[Stored items]
----------

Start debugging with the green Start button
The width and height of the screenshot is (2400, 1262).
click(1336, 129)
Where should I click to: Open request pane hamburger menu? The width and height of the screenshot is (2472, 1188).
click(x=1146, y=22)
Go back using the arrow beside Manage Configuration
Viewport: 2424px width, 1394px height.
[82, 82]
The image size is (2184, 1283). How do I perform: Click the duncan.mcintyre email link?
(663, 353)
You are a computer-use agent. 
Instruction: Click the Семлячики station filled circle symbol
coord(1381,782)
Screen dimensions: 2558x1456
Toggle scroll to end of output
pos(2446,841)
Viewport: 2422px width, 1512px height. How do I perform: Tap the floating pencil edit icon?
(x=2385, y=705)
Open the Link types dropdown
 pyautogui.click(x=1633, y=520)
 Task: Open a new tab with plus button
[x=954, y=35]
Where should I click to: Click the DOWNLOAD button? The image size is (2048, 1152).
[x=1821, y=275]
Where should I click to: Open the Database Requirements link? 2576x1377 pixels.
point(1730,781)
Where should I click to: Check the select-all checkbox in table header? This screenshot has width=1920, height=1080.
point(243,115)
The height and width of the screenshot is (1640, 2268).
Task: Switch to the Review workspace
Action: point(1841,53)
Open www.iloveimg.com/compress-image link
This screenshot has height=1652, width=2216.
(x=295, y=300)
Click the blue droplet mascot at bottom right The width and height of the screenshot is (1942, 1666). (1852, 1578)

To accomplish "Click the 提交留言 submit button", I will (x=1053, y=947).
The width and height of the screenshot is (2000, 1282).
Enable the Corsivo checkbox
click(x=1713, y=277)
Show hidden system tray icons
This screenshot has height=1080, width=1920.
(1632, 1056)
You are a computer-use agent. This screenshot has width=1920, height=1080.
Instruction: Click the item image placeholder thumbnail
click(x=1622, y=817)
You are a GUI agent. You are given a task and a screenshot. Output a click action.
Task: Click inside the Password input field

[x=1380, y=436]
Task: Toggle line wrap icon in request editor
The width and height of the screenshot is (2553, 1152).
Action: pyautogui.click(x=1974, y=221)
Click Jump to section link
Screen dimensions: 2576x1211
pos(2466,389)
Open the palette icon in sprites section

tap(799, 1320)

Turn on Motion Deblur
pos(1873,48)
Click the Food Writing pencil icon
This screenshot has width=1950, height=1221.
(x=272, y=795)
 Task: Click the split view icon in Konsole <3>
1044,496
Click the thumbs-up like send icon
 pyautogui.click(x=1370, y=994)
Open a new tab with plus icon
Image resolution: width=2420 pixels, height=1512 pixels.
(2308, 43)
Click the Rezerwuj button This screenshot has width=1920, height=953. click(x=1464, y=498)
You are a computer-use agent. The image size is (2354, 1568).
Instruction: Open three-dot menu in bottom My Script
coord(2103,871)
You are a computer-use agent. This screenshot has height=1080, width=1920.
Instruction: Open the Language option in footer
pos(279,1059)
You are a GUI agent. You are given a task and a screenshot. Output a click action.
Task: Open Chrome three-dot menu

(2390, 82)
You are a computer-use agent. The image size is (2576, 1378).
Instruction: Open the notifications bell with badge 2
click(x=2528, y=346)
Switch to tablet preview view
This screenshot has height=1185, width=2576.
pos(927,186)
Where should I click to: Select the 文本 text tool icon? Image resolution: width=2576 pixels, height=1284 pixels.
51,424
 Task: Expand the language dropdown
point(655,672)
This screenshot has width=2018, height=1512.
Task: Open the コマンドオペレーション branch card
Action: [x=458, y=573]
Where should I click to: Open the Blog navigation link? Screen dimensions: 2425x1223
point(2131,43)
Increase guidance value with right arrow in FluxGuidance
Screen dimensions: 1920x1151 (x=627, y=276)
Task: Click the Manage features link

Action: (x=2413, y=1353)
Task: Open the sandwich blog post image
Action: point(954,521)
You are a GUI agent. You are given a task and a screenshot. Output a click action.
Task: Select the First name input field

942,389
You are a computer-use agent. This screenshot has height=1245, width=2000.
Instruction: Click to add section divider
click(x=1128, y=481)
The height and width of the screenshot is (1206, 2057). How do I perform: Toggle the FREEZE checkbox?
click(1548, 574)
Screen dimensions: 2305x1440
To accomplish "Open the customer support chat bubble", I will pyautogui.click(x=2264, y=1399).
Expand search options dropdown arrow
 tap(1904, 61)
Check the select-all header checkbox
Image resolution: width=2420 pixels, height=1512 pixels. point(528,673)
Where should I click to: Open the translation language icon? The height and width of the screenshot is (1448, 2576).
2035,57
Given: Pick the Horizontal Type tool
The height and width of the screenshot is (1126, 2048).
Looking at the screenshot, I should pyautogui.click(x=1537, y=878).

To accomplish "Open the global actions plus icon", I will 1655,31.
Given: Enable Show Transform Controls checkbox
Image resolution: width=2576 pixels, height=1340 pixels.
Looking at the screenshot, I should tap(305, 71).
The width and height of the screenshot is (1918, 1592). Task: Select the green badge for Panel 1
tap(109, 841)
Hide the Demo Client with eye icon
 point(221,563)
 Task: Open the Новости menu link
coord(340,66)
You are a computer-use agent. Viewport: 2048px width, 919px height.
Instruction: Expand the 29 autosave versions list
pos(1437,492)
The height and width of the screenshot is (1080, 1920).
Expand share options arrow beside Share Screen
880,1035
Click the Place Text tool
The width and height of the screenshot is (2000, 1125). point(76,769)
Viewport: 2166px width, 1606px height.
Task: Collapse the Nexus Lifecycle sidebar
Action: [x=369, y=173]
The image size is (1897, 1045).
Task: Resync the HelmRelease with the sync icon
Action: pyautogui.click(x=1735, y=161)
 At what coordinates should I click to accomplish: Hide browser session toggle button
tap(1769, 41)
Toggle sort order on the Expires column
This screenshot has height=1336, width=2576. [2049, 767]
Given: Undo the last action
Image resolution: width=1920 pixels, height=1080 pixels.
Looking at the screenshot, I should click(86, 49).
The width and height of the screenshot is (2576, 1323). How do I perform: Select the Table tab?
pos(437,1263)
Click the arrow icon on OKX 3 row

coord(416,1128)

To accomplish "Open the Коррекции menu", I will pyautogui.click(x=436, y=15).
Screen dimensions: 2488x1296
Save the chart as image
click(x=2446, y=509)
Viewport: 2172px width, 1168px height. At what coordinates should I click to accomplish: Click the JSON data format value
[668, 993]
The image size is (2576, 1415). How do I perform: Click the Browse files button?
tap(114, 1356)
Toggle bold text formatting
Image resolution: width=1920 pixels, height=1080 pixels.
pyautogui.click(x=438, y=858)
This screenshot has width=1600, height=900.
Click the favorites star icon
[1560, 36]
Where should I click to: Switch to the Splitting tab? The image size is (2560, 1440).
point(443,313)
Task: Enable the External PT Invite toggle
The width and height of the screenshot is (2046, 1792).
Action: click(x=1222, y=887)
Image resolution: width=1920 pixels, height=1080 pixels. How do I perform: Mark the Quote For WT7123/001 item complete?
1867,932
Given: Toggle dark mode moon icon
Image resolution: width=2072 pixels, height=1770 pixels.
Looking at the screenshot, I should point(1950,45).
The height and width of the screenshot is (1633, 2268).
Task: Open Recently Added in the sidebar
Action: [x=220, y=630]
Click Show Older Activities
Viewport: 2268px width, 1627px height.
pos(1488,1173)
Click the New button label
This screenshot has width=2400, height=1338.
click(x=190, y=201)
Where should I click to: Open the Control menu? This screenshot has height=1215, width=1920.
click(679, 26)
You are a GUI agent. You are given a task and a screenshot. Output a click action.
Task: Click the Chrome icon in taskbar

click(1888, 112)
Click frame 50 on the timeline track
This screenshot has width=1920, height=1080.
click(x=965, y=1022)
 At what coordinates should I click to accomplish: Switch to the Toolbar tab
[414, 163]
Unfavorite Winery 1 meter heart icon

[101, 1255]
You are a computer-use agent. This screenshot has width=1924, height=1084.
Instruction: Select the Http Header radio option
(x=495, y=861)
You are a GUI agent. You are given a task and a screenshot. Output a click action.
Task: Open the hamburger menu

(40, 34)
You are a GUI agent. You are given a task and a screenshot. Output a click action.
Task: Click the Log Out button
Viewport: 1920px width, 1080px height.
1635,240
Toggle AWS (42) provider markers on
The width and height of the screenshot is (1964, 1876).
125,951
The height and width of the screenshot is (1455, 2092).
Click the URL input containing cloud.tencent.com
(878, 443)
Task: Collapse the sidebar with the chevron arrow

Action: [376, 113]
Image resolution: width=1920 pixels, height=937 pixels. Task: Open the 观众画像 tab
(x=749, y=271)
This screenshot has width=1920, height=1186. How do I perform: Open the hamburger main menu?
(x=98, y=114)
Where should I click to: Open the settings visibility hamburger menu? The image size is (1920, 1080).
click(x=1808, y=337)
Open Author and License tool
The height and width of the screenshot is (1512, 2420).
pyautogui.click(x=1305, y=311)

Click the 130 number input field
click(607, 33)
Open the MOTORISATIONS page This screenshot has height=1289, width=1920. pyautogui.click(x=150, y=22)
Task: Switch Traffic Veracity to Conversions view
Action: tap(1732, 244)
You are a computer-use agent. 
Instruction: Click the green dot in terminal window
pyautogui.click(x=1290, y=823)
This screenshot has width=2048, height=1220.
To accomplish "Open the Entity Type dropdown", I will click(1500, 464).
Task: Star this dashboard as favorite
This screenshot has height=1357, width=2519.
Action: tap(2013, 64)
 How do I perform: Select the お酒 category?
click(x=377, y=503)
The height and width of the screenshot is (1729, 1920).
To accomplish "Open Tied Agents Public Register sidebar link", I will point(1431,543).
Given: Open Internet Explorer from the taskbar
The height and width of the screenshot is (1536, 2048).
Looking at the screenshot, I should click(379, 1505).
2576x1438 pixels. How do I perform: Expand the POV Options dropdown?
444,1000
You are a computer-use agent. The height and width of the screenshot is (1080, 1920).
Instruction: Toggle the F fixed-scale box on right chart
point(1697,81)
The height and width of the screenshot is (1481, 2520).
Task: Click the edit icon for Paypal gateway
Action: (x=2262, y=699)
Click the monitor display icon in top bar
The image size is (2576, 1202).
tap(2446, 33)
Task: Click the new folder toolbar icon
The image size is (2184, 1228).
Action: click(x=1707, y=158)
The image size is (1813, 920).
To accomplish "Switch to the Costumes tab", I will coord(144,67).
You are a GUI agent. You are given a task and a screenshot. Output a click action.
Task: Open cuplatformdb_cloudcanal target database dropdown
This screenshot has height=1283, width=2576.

----------

Activity: Above are the entries; count how many of their lines contain the word "will" and give only that number.

Response to this exercise: 7